BEGIN ENTRIES SUPPLIED
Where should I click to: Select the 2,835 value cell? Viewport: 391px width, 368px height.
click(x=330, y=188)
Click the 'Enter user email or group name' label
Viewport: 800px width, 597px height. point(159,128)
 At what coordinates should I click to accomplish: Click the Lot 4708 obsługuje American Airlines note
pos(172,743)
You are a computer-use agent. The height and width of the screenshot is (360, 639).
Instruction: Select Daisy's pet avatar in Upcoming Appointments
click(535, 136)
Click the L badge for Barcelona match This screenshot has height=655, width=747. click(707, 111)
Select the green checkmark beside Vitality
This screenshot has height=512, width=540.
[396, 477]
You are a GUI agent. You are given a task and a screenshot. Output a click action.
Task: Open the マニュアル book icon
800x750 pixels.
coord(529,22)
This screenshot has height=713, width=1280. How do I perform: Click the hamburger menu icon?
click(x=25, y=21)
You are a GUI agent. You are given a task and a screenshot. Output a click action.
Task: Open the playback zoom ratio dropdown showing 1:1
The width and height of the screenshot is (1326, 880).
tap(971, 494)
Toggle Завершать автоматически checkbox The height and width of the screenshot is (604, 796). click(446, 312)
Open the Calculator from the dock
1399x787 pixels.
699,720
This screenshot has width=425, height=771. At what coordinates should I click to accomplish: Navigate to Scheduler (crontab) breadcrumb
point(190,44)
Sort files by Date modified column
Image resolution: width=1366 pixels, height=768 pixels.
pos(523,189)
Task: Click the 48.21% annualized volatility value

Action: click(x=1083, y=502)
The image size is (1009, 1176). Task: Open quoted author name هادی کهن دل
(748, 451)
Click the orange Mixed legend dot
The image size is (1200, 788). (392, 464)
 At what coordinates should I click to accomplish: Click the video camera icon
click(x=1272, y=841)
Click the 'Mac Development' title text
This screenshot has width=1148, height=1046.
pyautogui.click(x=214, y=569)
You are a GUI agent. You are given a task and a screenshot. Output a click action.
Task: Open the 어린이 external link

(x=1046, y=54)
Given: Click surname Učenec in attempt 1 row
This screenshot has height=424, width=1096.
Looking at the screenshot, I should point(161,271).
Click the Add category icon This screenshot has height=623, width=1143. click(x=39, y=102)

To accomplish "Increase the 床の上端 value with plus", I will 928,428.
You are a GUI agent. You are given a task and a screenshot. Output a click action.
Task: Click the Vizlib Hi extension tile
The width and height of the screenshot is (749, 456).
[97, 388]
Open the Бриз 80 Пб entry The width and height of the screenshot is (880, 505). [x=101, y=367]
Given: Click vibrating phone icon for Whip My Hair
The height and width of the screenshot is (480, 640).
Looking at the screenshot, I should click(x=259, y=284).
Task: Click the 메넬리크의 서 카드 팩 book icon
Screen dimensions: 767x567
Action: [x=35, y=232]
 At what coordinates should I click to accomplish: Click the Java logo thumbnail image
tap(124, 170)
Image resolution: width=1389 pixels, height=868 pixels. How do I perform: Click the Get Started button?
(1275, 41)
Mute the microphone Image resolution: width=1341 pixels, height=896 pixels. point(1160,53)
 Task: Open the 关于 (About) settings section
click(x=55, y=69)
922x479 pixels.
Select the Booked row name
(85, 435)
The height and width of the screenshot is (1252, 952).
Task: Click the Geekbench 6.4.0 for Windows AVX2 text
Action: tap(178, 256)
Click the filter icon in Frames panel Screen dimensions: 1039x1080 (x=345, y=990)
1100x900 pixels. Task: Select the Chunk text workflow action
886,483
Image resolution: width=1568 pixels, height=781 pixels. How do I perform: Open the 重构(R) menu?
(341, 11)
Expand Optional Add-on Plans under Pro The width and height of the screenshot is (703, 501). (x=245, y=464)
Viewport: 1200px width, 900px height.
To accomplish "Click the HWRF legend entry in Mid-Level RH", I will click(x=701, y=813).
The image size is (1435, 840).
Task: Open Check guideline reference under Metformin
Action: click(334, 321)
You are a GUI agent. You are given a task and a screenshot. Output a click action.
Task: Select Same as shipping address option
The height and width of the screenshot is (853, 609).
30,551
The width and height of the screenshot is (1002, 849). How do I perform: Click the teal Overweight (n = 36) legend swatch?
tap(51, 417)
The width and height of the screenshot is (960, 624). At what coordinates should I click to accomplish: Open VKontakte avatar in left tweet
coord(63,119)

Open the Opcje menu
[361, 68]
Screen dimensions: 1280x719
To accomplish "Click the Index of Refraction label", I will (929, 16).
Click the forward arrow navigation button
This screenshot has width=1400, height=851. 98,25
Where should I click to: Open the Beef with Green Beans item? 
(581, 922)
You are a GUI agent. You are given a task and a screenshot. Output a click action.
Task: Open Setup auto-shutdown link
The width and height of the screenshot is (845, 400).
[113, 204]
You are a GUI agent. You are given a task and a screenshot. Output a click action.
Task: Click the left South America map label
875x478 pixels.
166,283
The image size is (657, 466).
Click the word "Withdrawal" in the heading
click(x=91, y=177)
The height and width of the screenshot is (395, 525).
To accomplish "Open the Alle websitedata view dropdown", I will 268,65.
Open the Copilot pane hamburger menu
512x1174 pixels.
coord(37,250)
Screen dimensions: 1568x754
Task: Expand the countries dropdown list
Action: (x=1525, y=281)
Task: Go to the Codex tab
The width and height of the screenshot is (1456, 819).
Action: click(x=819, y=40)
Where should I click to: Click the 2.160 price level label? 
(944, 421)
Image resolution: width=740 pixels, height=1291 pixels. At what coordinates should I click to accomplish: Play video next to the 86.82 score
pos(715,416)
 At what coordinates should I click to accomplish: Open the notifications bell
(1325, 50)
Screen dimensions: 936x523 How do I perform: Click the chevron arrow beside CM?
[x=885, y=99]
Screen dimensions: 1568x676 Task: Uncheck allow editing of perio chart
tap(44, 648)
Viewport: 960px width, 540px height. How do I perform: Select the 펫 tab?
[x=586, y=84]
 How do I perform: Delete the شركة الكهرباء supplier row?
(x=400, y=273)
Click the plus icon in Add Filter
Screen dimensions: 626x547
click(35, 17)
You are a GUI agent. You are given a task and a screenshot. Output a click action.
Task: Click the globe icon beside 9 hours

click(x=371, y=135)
END ENTRIES SUPPLIED
ASSIGNED TASK. Your output should match the records above word for word.

WRITTEN SOLUTION.
Where should I click to: Select the 2,835 value cell? Viewport: 391px width, 368px height.
click(x=330, y=188)
Click the 'Enter user email or group name' label
Viewport: 800px width, 597px height. point(159,128)
 At what coordinates should I click to accomplish: Click the Lot 4708 obsługuje American Airlines note
pos(172,743)
You are a computer-use agent. The height and width of the screenshot is (360, 639).
Instruction: Select Daisy's pet avatar in Upcoming Appointments
click(535, 136)
Click the L badge for Barcelona match This screenshot has height=655, width=747. click(707, 111)
Select the green checkmark beside Vitality
This screenshot has height=512, width=540.
[396, 477]
You are a GUI agent. You are given a task and a screenshot. Output a click action.
Task: Open the マニュアル book icon
800x750 pixels.
coord(529,22)
This screenshot has height=713, width=1280. How do I perform: Click the hamburger menu icon?
click(x=25, y=21)
You are a GUI agent. You are given a task and a screenshot. Output a click action.
Task: Open the playback zoom ratio dropdown showing 1:1
The width and height of the screenshot is (1326, 880).
tap(971, 494)
Toggle Завершать автоматически checkbox The height and width of the screenshot is (604, 796). click(446, 312)
Open the Calculator from the dock
1399x787 pixels.
699,720
This screenshot has width=425, height=771. At what coordinates should I click to accomplish: Navigate to Scheduler (crontab) breadcrumb
point(190,44)
Sort files by Date modified column
Image resolution: width=1366 pixels, height=768 pixels.
pos(523,189)
Task: Click the 48.21% annualized volatility value

Action: click(x=1083, y=502)
The image size is (1009, 1176). Task: Open quoted author name هادی کهن دل
(748, 451)
Click the orange Mixed legend dot
The image size is (1200, 788). (392, 464)
 At what coordinates should I click to accomplish: Click the video camera icon
click(x=1272, y=841)
Click the 'Mac Development' title text
This screenshot has width=1148, height=1046.
pyautogui.click(x=214, y=569)
You are a GUI agent. You are given a task and a screenshot. Output a click action.
Task: Open the 어린이 external link

(x=1046, y=54)
Given: Click surname Učenec in attempt 1 row
This screenshot has height=424, width=1096.
Looking at the screenshot, I should point(161,271).
Click the Add category icon This screenshot has height=623, width=1143. click(x=39, y=102)

To accomplish "Increase the 床の上端 value with plus", I will 928,428.
You are a GUI agent. You are given a task and a screenshot. Output a click action.
Task: Click the Vizlib Hi extension tile
The width and height of the screenshot is (749, 456).
[97, 388]
Open the Бриз 80 Пб entry The width and height of the screenshot is (880, 505). [x=101, y=367]
Given: Click vibrating phone icon for Whip My Hair
The height and width of the screenshot is (480, 640).
Looking at the screenshot, I should click(x=259, y=284).
Task: Click the 메넬리크의 서 카드 팩 book icon
Screen dimensions: 767x567
Action: [x=35, y=232]
 At what coordinates should I click to accomplish: Click the Java logo thumbnail image
tap(124, 170)
Image resolution: width=1389 pixels, height=868 pixels. How do I perform: Click the Get Started button?
(1275, 41)
Mute the microphone Image resolution: width=1341 pixels, height=896 pixels. point(1160,53)
 Task: Open the 关于 (About) settings section
click(x=55, y=69)
922x479 pixels.
Select the Booked row name
(85, 435)
The height and width of the screenshot is (1252, 952).
Task: Click the Geekbench 6.4.0 for Windows AVX2 text
Action: tap(178, 256)
Click the filter icon in Frames panel Screen dimensions: 1039x1080 (x=345, y=990)
1100x900 pixels. Task: Select the Chunk text workflow action
886,483
Image resolution: width=1568 pixels, height=781 pixels. How do I perform: Open the 重构(R) menu?
(341, 11)
Expand Optional Add-on Plans under Pro The width and height of the screenshot is (703, 501). (x=245, y=464)
Viewport: 1200px width, 900px height.
To accomplish "Click the HWRF legend entry in Mid-Level RH", I will click(x=701, y=813).
The image size is (1435, 840).
Task: Open Check guideline reference under Metformin
Action: click(334, 321)
You are a GUI agent. You are given a task and a screenshot. Output a click action.
Task: Select Same as shipping address option
The height and width of the screenshot is (853, 609).
30,551
The width and height of the screenshot is (1002, 849). How do I perform: Click the teal Overweight (n = 36) legend swatch?
tap(51, 417)
The width and height of the screenshot is (960, 624). At what coordinates should I click to accomplish: Open VKontakte avatar in left tweet
coord(63,119)

Open the Opcje menu
[361, 68]
Screen dimensions: 1280x719
To accomplish "Click the Index of Refraction label", I will (929, 16).
Click the forward arrow navigation button
This screenshot has width=1400, height=851. 98,25
Where should I click to: Open the Beef with Green Beans item? 
(581, 922)
You are a GUI agent. You are given a task and a screenshot. Output a click action.
Task: Open Setup auto-shutdown link
The width and height of the screenshot is (845, 400).
[113, 204]
You are a GUI agent. You are given a task and a screenshot. Output a click action.
Task: Click the left South America map label
875x478 pixels.
166,283
The image size is (657, 466).
Click the word "Withdrawal" in the heading
click(x=91, y=177)
The height and width of the screenshot is (395, 525).
To accomplish "Open the Alle websitedata view dropdown", I will 268,65.
Open the Copilot pane hamburger menu
512x1174 pixels.
coord(37,250)
Screen dimensions: 1568x754
Task: Expand the countries dropdown list
Action: (x=1525, y=281)
Task: Go to the Codex tab
The width and height of the screenshot is (1456, 819).
Action: click(x=819, y=40)
Where should I click to: Click the 2.160 price level label? 
(944, 421)
Image resolution: width=740 pixels, height=1291 pixels. At what coordinates should I click to accomplish: Play video next to the 86.82 score
pos(715,416)
 At what coordinates should I click to accomplish: Open the notifications bell
(1325, 50)
Screen dimensions: 936x523 How do I perform: Click the chevron arrow beside CM?
[x=885, y=99]
Screen dimensions: 1568x676 Task: Uncheck allow editing of perio chart
tap(44, 648)
Viewport: 960px width, 540px height. How do I perform: Select the 펫 tab?
[x=586, y=84]
 How do I perform: Delete the شركة الكهرباء supplier row?
(x=400, y=273)
Click the plus icon in Add Filter
Screen dimensions: 626x547
click(35, 17)
You are a GUI agent. You are given a task and a screenshot. Output a click action.
Task: Click the globe icon beside 9 hours

click(x=371, y=135)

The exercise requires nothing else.